Deine Aufgaben —
**A)** Gib aus dem Text über den Mohnkuchen die Stelle von „Ein Kuchen zum“ bis „nicht mehr bei.“ wortgetreu wieder.
**B)** Setz den Text über den Mohnkuchen nach seinem letzten Satz fort.

Auszug —

Ein Kuchen zum Heulen
Die Schweiz liegt leider ausserhalb des Mohngürtels, der sich durchs östliche Mitteleuropa zieht. Seit jeher kommt der beste Mohnkuchen aus Schlesien, dort heisst er auch Beerdigungskuchen. Warum eigentlich? «Geschmacksache», Folge 14.
Von Michael Rüegg (Text) und Carmen Palma (Bild), 19.01.2021
Ich stelle mir manchmal vor, wie Friedrich der Grosse, damals noch klein, an jenem 6. November 1730 in der Festung Küstrin aus dem Fenster seiner Zelle sah. Draussen stand sein jugendlicher Liebhaber, Hans Hermann von Katte, und wartete auf seine Enthauptung. Während der Verlesung des Todesurteils fiel Friedrich in Ohnmacht, der Exekution wohnte er daher nicht mehr bei.
Dass von Katte überhaupt getötet wurde, verdankte er einzig und allein Friedrichs Vater, der auf dem preussischen Thron sass. Der König hatte die vom Gericht verhängte lebenslange Haft eigenhändig in ein Todesurteil umgewandelt, um dem undisziplinierten Sohn eine Lektion zu erteilen. Dieser hatte sich erdreistet, mit seinem Geliebten aus dem Land zu fliehen, zumindest hatte er den Versuch gewagt. Weit kamen die beiden allerdings nicht. Und nun bezahlte Hans Hermann seine Unterstützung mit dem Tod.
Von einer glücklichen Kindheit kann man im Falle Friedrichs definitiv nicht sprechen. Hätte ich als Teenager zuschauen müssen, wie man meinen Geliebten exekutiert, ich hätte wohl zehn Jahre später auch Schlesien überfallen. (Man wuchs am preussischen Hofe ja nicht unbedingt zum Pazifisten heran.) Genau dies tat Friedrich der Grosse, also Schlesien überfallen. Und es ist anzunehmen, dass er es hauptsächlich des dortigen Mohnkuchens wegen tat. Der ist nämlich wirklich sehr gut.

Vorliegende Angaben —
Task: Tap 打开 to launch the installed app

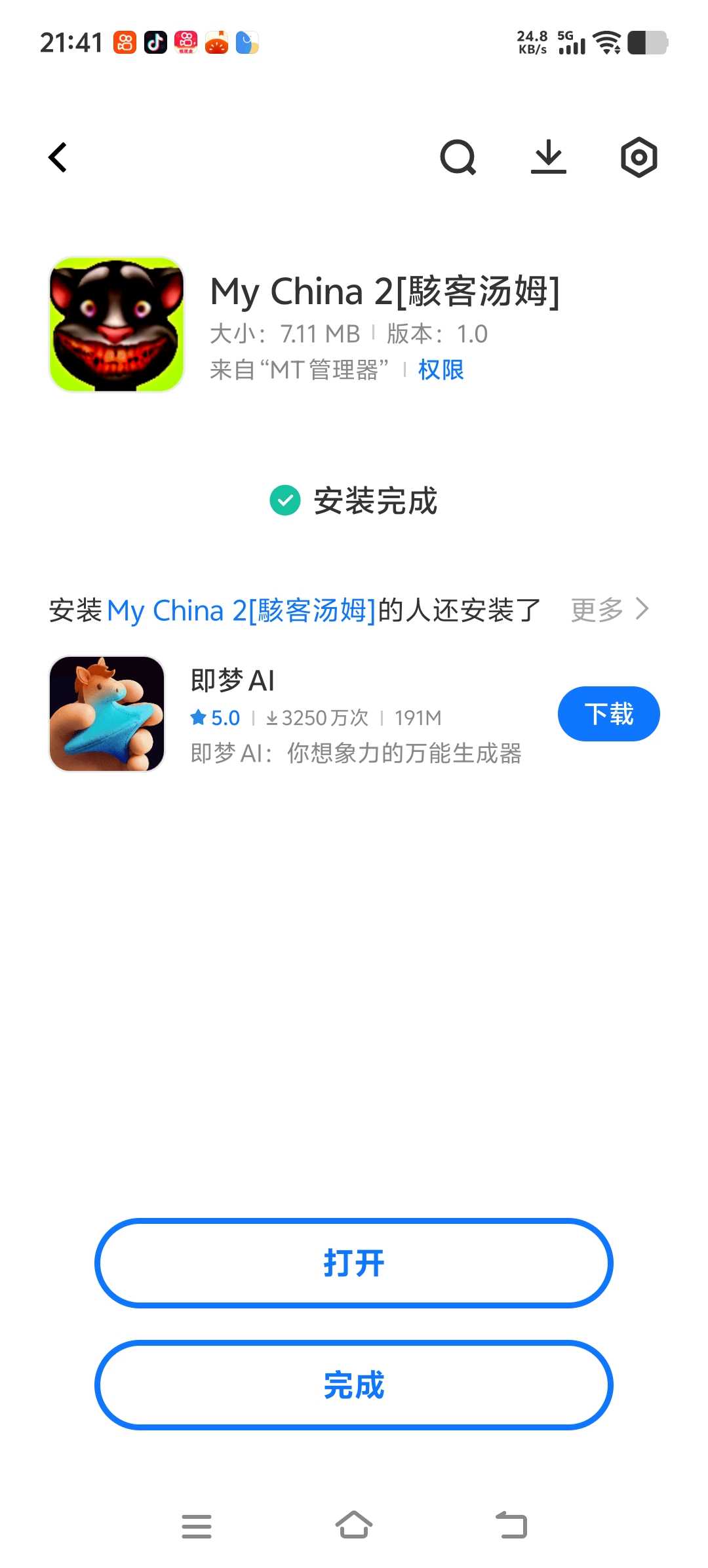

Ergebnisse der Reihe nach —
**A)**
Ein Kuchen zum Heulen
Die Schweiz liegt leider ausserhalb des Mohngürtels, der sich durchs östliche Mitteleuropa zieht. Seit jeher kommt der beste Mohnkuchen aus Schlesien, dort heisst er auch Beerdigungskuchen. Warum eigentlich? «Geschmacksache», Folge 14.
Von Michael Rüegg (Text) und Carmen Palma (Bild), 19.01.2021
Ich stelle mir manchmal vor, wie Friedrich der Grosse, damals noch klein, an jenem 6. November 1730 in der Festung Küstrin aus dem Fenster seiner Zelle sah. Draussen stand sein jugendlicher Liebhaber, Hans Hermann von Katte, und wartete auf seine Enthauptung. Während der Verlesung des Todesurteils fiel Friedrich in Ohnmacht, der Exekution wohnte er daher nicht mehr bei.

**B)**
Maria Theresia von Österreich sah diesen Schritt gar nicht gerne. Sie wollte den Mohnkuchen für sich, zusammen mit der damals in jener Gegend sehr fortschrittlich ausgebauten Industrie. Ja, Schlesien soll zu dieser Zeit anderen Regionen Europas stark überlegen gewesen sein. Die machten also nicht nur vernünftige Backwaren, die konnten auch das mit der Wirtschaft. Doch die Österreicherin musste letztlich klein beigeben, der grösste Teil der Gegend ging nach dem Gezänke an Preussen. Welche Auswirkungen dieser Umstand auf die Beliebtheit von Mohnkuchen in deutschen Landen hatte, ist nicht bekannt. Zweifellos ist die Süssspeise bei unseren nördlichen Nachbarn noch immer verbreiteter als in der Schweiz.
Vorsicht: Mohn kann Karrieren killen
Ich hatte immer eine Schwäche für Mohn. Mein bisheriges Highlight war ein tschechisches Mohnjoghurt. Ich erhielt es zum Dank, weil ich ein paar Tage die gigantische irische Wolfshündin der Exfreundin meines früheren Mathematiklehrers bei mir aufnahm, während deren Besitzerin mit ihrem Neuen in Prag weilte. Das Tier hatte diverse ausgeprägte Macken und diktierte während einer Woche minutiös meinen Tagesablauf. Ausserdem sass es gerne auf meinem (einzigen) Sofa.
Mein tschechischer Schwiegervater spricht vom sogenannten «Mohngürtel», der sich durchs östliche Mitteleuropa zieht. Zu den Ländern des Mohngürtels gehören wohl Österreich (das zum Beispiel «Wuzinudeln» oder Germknödel mit Mohn kennt), Ungarn, die Slowakei, Tschechien sowie kleine Teile Polens und Deutschlands – die ebenfalls für Mohnkuchen bekannte Oberlausitz gehört noch heute grösstenteils zu Sachsen.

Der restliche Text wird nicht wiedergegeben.